Bestandsaufnahme: Welche Datei-Aufgaben fallen täglich an — PDFs zusammenführen, Bilder verkleinern, OCR, JSON prüfen, Werte umrechnen — und wohin wanderten die Daten bisher? Das Ergebnis war eine lange Liste verstreuter Online-Dienste, jeder mit eigenem Upload und eigener Anmeldung.

Ziele

Ein einziges Werkzeug für all diese Aufgaben: schnell, ohne Installation, ohne Cloud. Alles muss zu 100 % lokal im Gerät laufen, damit keine Datei je hochgeladen wird — dazu mehrsprachig, auf Mac und Windows nutzbar und selbst aktualisierbar.

Ergebnis

Entstanden ist FlowMesser: 68 Werkzeuge in vier Bereichen (PDF, Bild, Entwickler, Rechner), komplett offline, als Web- und native Desktop-App. Sensible Dokumente bleiben im Gerät — nachweislich null Uploads.

Step 2

Die Lösung

Die Antwort ist FlowMesser — ein Fenster für 68 Werkzeuge aus vier Bereichen: PDF, Bild, Entwickler und Rechner. Statt für jede Kleinigkeit einen fremden Online-Dienst zu öffnen, erledigt man alles an einem Ort. Und zwar vollständig im Gerät: Jede Berechnung, jede PDF-Bearbeitung, jede Texterkennung läuft lokal im Browser bzw. in der App — keine Datei wird hochgeladen, kein Server sieht die Inhalte.

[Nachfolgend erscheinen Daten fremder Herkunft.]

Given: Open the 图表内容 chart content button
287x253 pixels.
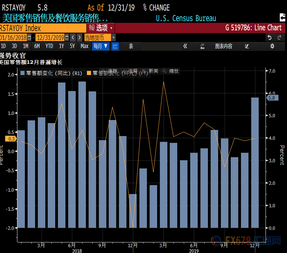Looking at the screenshot, I should point(223,46).
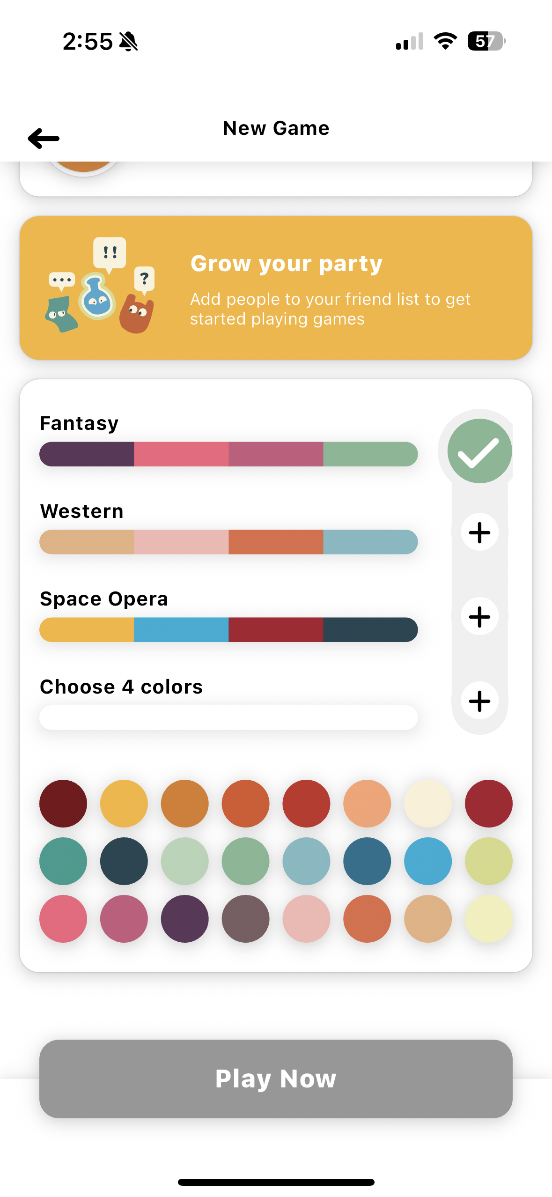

Damit das auch bei anspruchsvollen Aufgaben trägt, stecken die leistungsfähigen Engines direkt mit im Paket: MuPDF (als WebAssembly) ersetzt echten Text in PDFs, Tesseract erkennt Text aus Scans — beide komplett offline. Dieselbe Oberfläche gibt es als Web-App und als native Mac- und Windows-App, jeweils mit signiertem Auto-Update über den eigenen Server. Bewusst schlank gebaut, dreisprachig gestartet und inzwischen auf fünf Sprachen gewachsen — ein Werkzeug, das Datenschutz nicht nur verspricht, sondern technisch erzwingt.